Exercise goal ▸
Copy each line, word for word, from the one with "Screen dimensions: 762x429" through the final line of the listing, but skip the pictures.

Task input ▸
--- START ---
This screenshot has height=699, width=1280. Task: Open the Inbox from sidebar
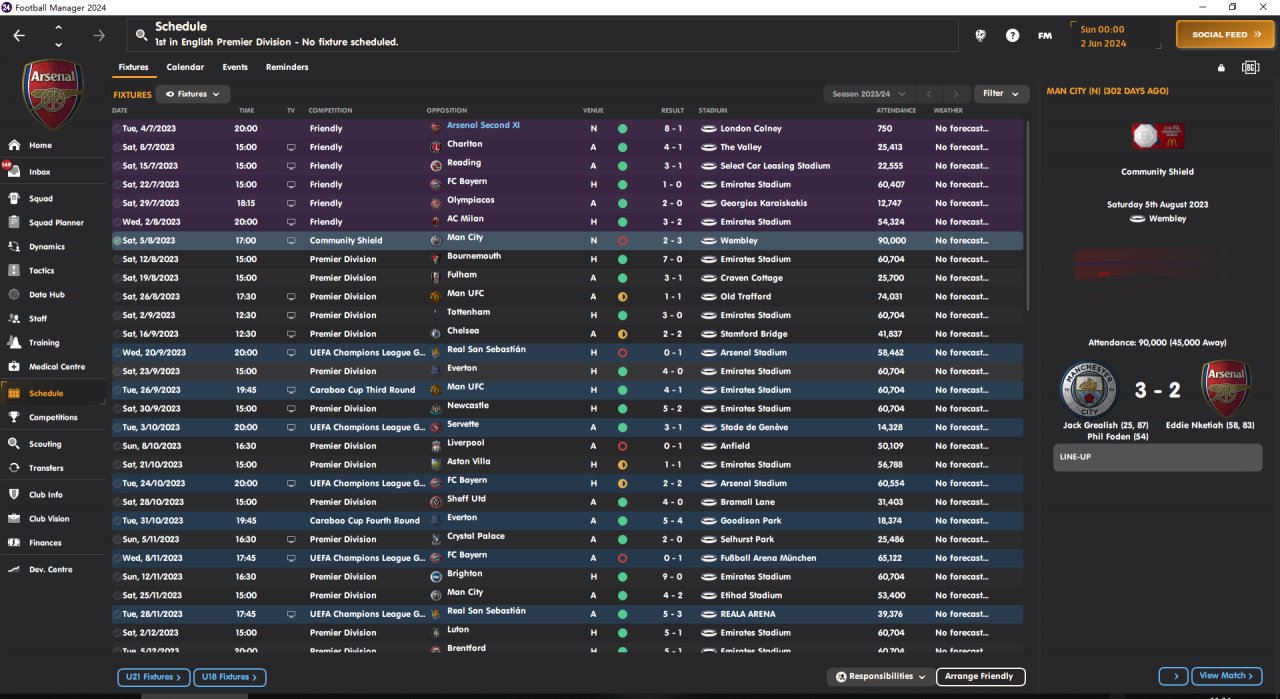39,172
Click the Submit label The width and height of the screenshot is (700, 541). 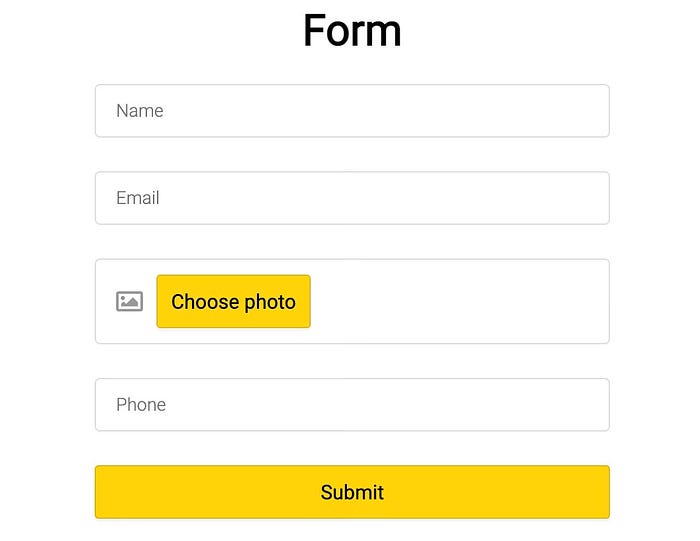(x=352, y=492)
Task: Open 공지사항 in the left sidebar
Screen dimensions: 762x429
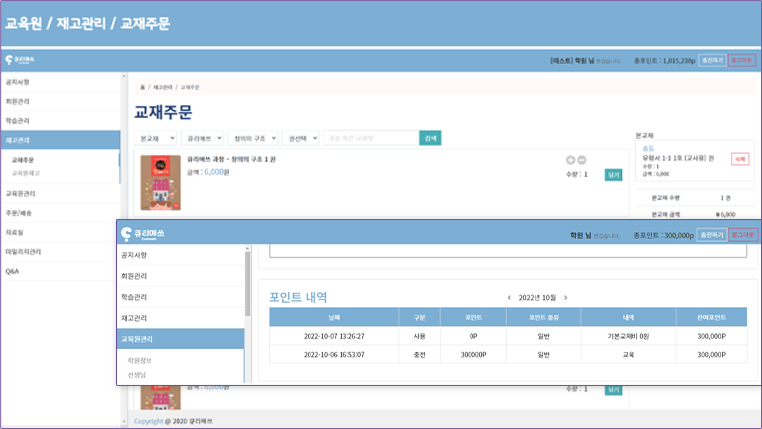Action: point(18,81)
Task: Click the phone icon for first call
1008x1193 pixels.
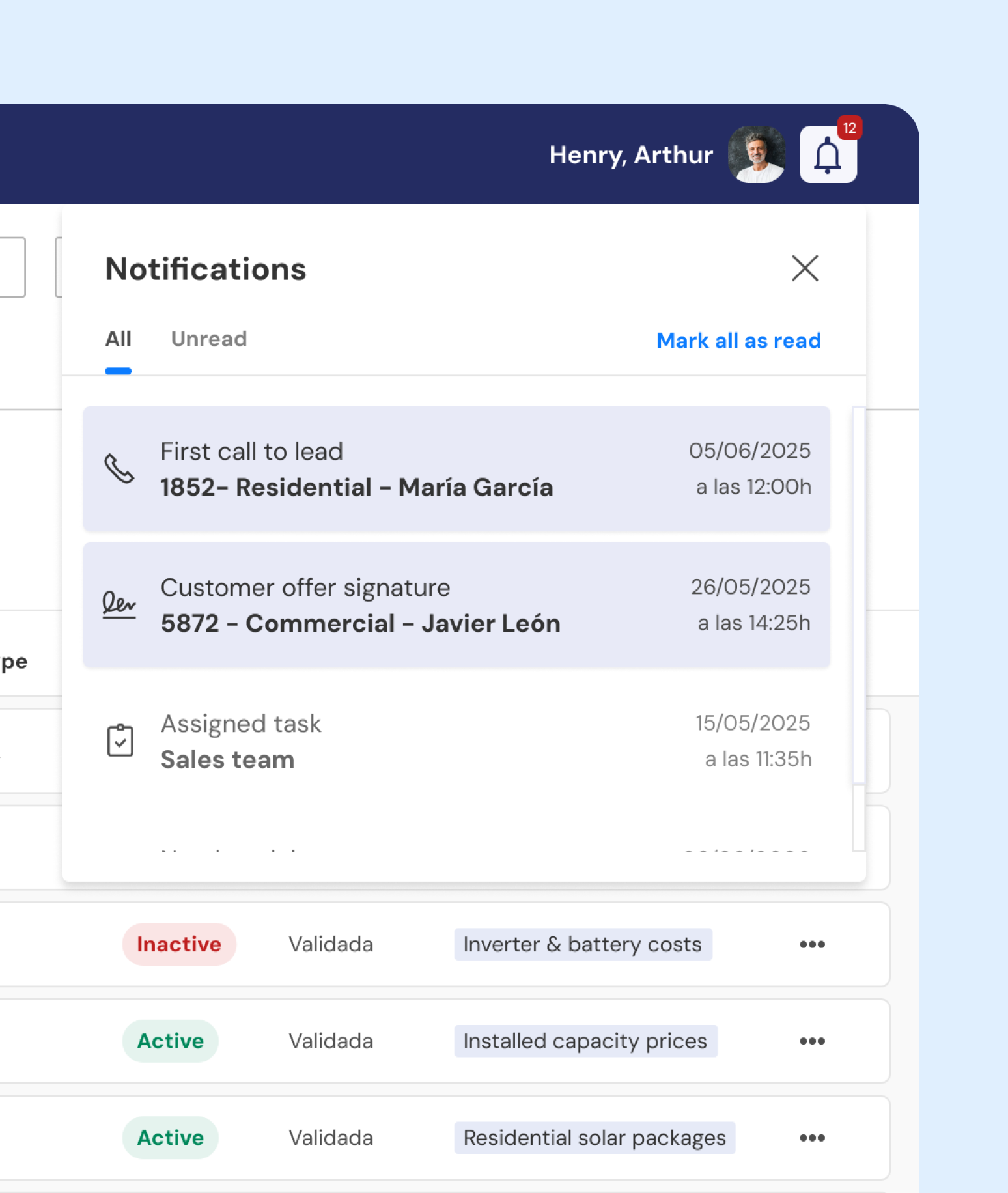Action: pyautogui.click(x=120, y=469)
--- END ---
Result for this task ▸
Screen dimensions: 762x429
Action: point(18,81)
Task: Click the phone icon for first call
1008x1193 pixels.
Action: pyautogui.click(x=120, y=469)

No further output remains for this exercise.